Médicaments génériques : L’étude de bioéquivalence n’est plus exigée
Jusque-là exigée, l’étude de bioéquivalence sur les médicaments génériques, pour s’assurer de l’efficacité des médicaments locaux et leur équivalence aux médicaments référentiels internationaux, est désormais abandonnée.
C’est ce qu’a déclaré ce lundi le ministre de l’Industrie pharmaceutique, Ali Aoun, depuis Oran, où il a procédé à l’inauguration de l’usine Orian Lab, spécialisée dans la production des médicaments anticancéreux et cytotoxiques. Selon le ministre, cette mesure permettra de débloquer 500 dossiers d’enregistrement gelés. Il a affirmé que cette mesure n’influera, en aucun cas, sur la qualité des médicaments, sachant que ce sont des médicaments génériques qui ont été soumis à toutes les analyses nécessaires.
Le ministre, qui a indiqué que cette décision a été prise après étude, a affirmé que la suppression de cette condition est prise du fait qu’« il n’existe pas d’instances en Algérie chargées de faire l’étude de bioéquivalence ». Chose qui oblige l’investisseur à faire cette étude à l’étranger, selon les précisions du ministre. « On ne peut pas demander à l’investisseur de faire cette étude alors qu’il n’y a aucune institution chargée de le faire dans le pays », a-t-il précisé.
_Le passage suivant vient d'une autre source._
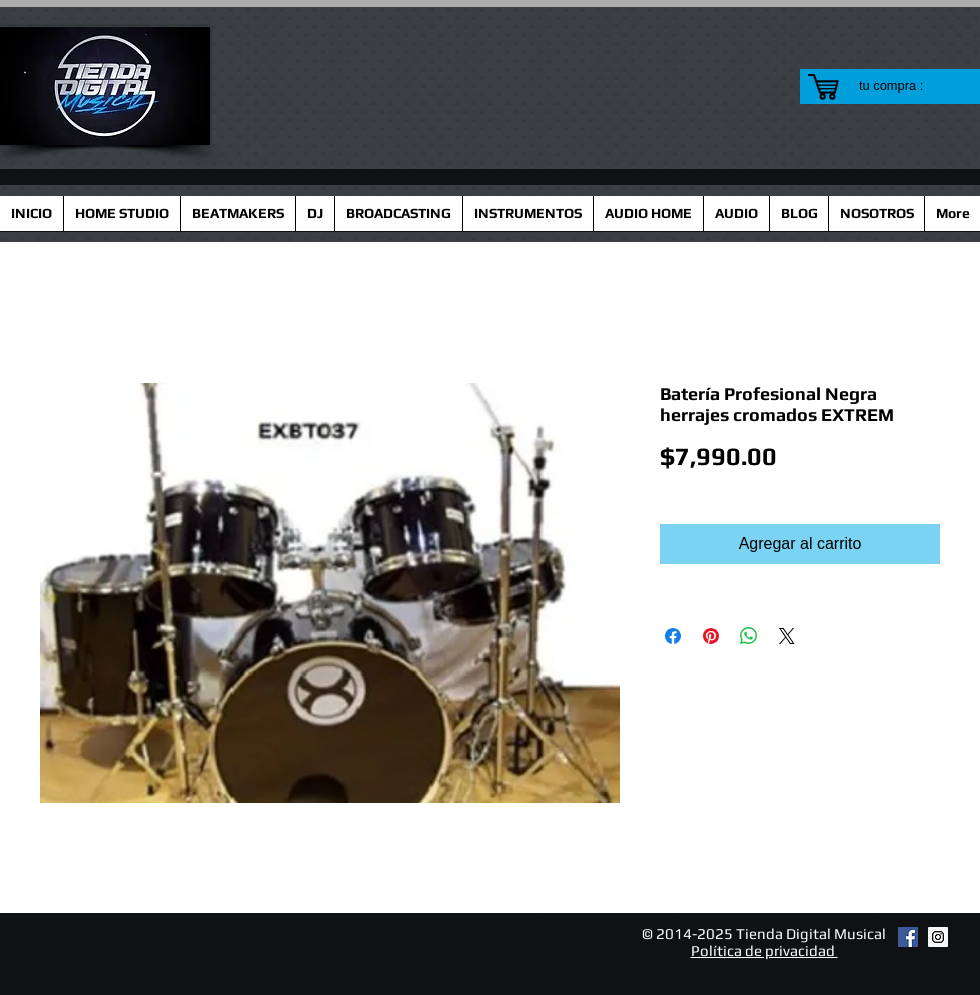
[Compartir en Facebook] (673, 636)
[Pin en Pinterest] (711, 636)
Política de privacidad (764, 950)
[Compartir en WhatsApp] (749, 636)
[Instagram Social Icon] (938, 937)
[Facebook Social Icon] (908, 937)
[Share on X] (787, 636)
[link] (903, 85)
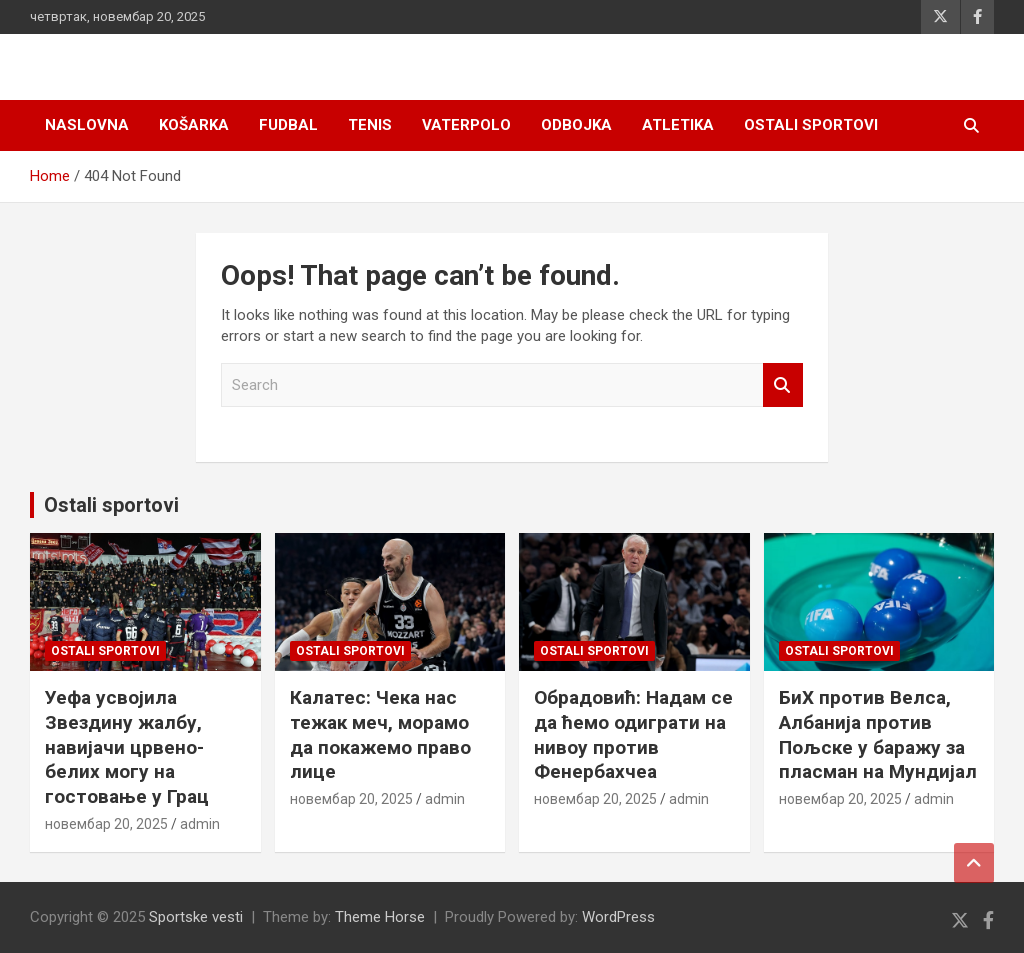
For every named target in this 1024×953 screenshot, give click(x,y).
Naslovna (87, 125)
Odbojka (576, 125)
« Cette mesure s’inscrit aussi dans le cadre des instructions du président de la République visant à lever tous les obstacles pour faciliter l’investissement et la promotion de la production pharmaceutique nationale, dans le but de renforcer la souveraineté sanitaire nationale », a expliqué le ministre. L’étude de bioéquivalence n’est pas pour autant abandonnée, d’autant qu’elle sera instituée une fois les besoins nationaux en médicaments satisfaits. « L’objectif est de couvrir une bonne partie du marché par la production locale. Lorsque que cette production sera suffisante, on va créer l’instance qui sera chargée de faire la bioéquivalence », a expliqué M. Aoun, qui est revenu sur la facture d’importation des médicaments anticancéreux.
Le ministre a souligné la nécessité de lever tous les obstacles devant les investisseurs activant dans le domaine de l’importation des médicaments destinés aux cancéreux. « Nous importons plus de 450 millions d’euros annuellement de médicaments anti-cancer. Ce sont des coûts élevés. Il faut lever tous les obstacles devant les investisseurs », a précisé le ministre de l’Industrie pharmaceutique.
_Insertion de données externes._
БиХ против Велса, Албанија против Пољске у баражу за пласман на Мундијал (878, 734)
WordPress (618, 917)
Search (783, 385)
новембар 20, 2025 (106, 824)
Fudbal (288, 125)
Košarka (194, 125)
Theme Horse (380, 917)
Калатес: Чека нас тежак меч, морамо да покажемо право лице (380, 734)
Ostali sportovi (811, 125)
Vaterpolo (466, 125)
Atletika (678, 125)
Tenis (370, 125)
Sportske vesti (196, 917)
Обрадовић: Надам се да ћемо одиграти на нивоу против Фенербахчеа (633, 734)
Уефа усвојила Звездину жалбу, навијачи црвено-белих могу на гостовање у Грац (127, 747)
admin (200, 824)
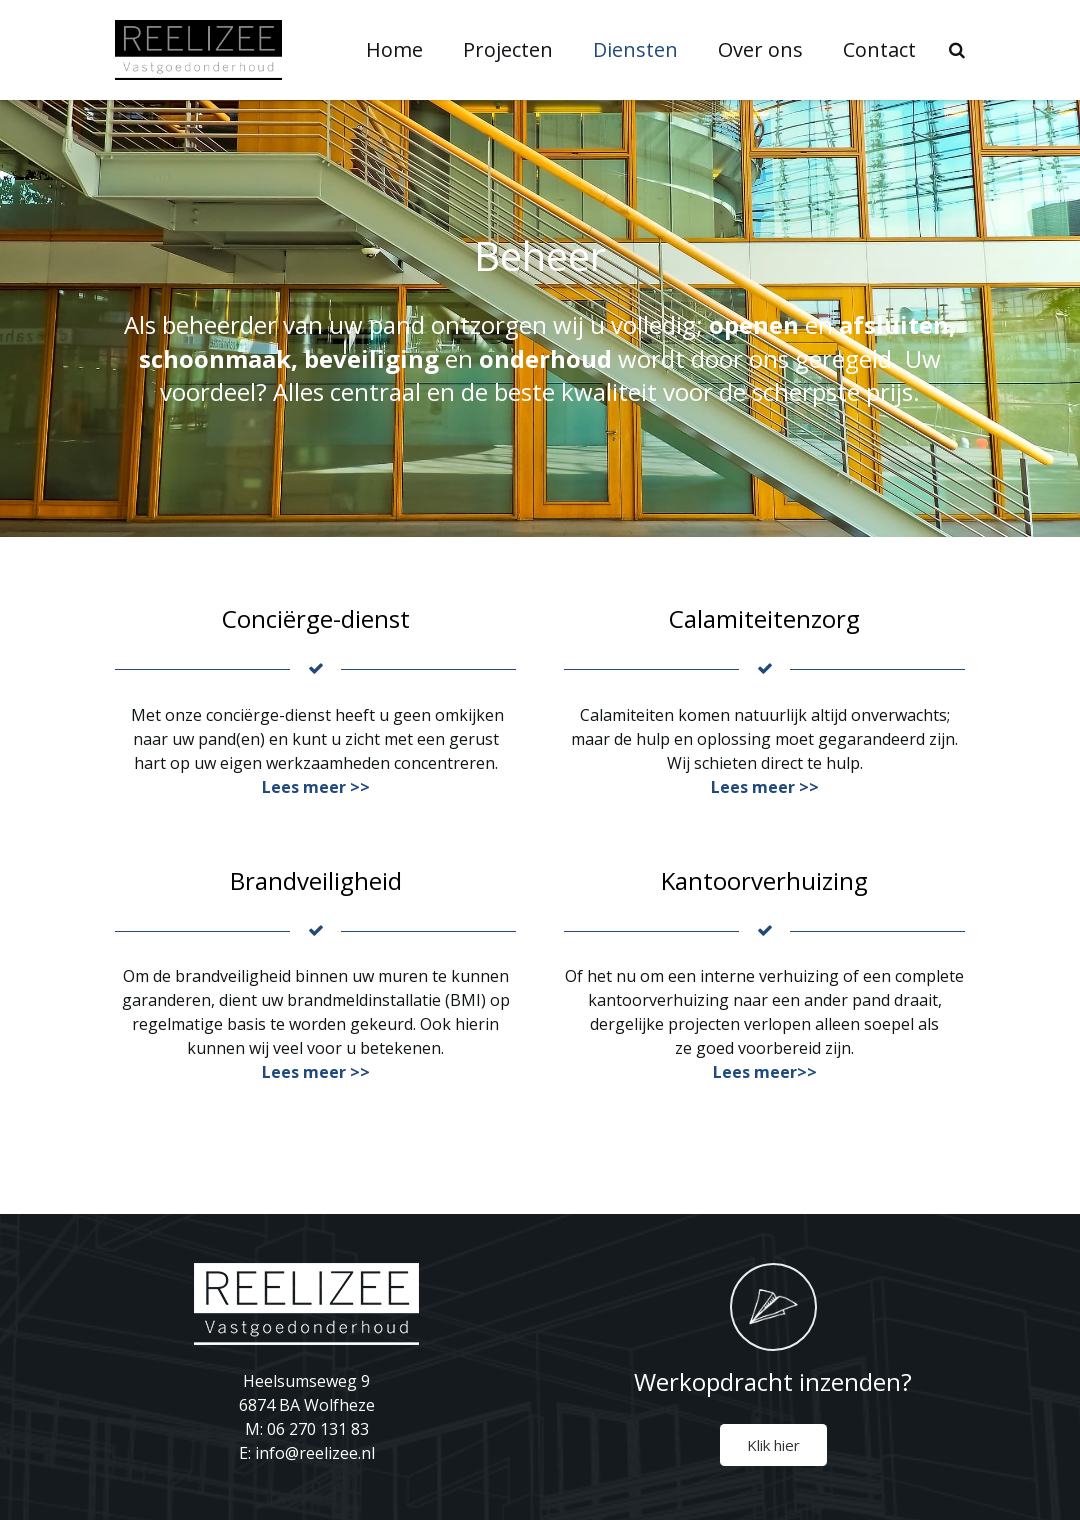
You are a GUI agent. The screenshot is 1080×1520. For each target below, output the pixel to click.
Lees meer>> (765, 1072)
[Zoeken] (969, 50)
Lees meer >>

Ainsi, l’entrée en production de cette unité de production de médicaments anti-cancer, qui va produire près de 70 médicaments sous toutes formes et doses, garantira la disponibilité de certains de ces médicaments qui sont souvent en rupture, mettant ainsi en suspens la vie des patients. Les professionnels de la santé n’ont cessé de tirer la sonnette d’alarme quant au manque récurrent de ces médicaments vitaux.
Le dernier est celui du Pr Kamel Bouzid, chef du service Oncologie au centre Pierre-et-Marie Curie (CPMC) et président de la Société algérienne d’oncologie médicale. Il a en effet fait part, la semaine dernière, d’une nouvelle pénurie de médicaments destinés au traitement du cancer, notamment le cancer du sein.